• Text excerpt
----

Introduction: Why do we Sample?

Ever wondered how pollsters predict election results by talking to only a few thousand people out of millions? Or how a chef knows if a giant pot of soup is salty enough by tasting just one spoonful? That, in a nutshell, is Sampling!

In H2 Mathematics, we study sampling to understand how we can make very accurate "guesses" about a huge group (the Population) by looking at a smaller group (the Sample). It saves time, money, and sometimes is the only way to get data without destroying everything (like testing how much pressure a glass bottle can take before it breaks!).

1. The Basics: Population vs. Sample

Before we dive into the math, let’s get our definitions straight:

  • Population: The entire collection of items or people you are interested in. (Example: All H2 Math students in Singapore).
  • Sample: A subset of the population that we actually measure. (Example: 50 students chosen from your school).
  • Simple Random Sample (SRS): A sample where every single member of the population has an equal chance of being selected. It’s like picking names out of a well-shaken hat.

Did you know? If a sample isn't random, it might be biased. For example, if you only ask people at a gym about their health, your results won't represent the whole country!

----

• Information shown
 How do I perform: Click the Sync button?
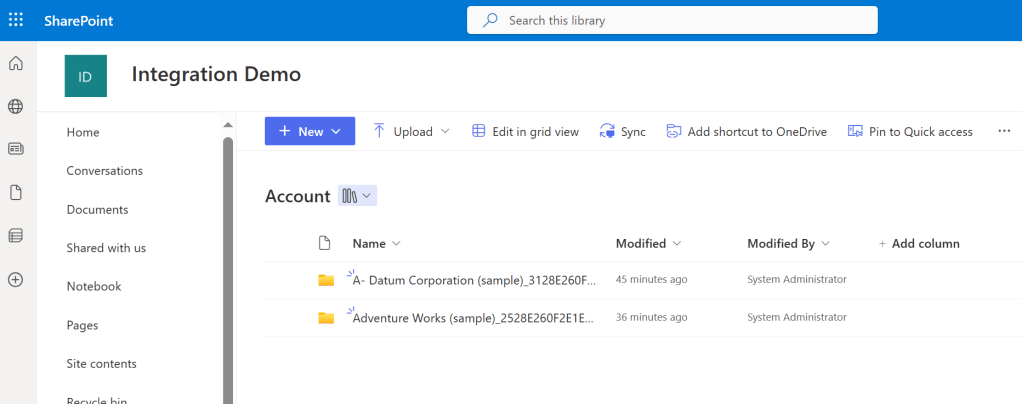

----

• Tasks and exercises
a) In the text on sampling, what makes a sample a Simple Random Sample?
b) Write the next part of the text on sampling, picking up after its final sentence.

• Exercise responses
a) Every single member of the population has an equal chance of being selected.

b)
2. The Sample Mean \(\bar{X}\) as a Random Variable

This is where it gets interesting. If you take a sample of 10 people and calculate their average height, you get a number. If you take another sample of 10 different people, you’ll likely get a different average height.

Because the value of the sample mean changes depending on which sample you pick, we treat the sample mean as a Random Variable, denoted by \(\bar{X}\).

Key Properties of \(\bar{X}\):

If a population has a mean \(\mu\) and a variance \(\sigma^2\), then for a sample of size \(n\):

  1. The Expectation (The Center): \(E(\bar{X}) = \mu\).
    Translation: On average, the sample mean will be the same as the population mean.
  2. The Variance (The Spread): \(Var(\bar{X}) = \frac{\sigma^2}{n}\).
    Translation: As your sample size \(n\) gets bigger, your sample mean becomes more consistent (less spread out).

Memory Aid: Think of \(n\) as "Information." The more "Information" (\(n\)) you have, the less "Error" or "Spread" there is in your average!


3. Distribution of the Sample Mean

How does \(\bar{X}\) actually look on a graph? There are two main scenarios you need to know for your exams:

Scenario A: The Population is already Normal

If the population follows a Normal Distribution \(N(\mu, \sigma^2)\), then \(\bar{X}\) is always Normal, no matter how small the sample size is.

Formula: \(\bar{X} \sim N\left(\mu, \frac{\sigma^2}{n}\right)\)

Scenario B: The Population is NOT Normal (The Central Limit Theorem)

This is the "Magic" of Statistics! Even if your population is weirdly shaped (skewed, flat, or bumpy), the distribution of \(\bar{X}\) will become approximately Normal if your sample size is sufficiently large.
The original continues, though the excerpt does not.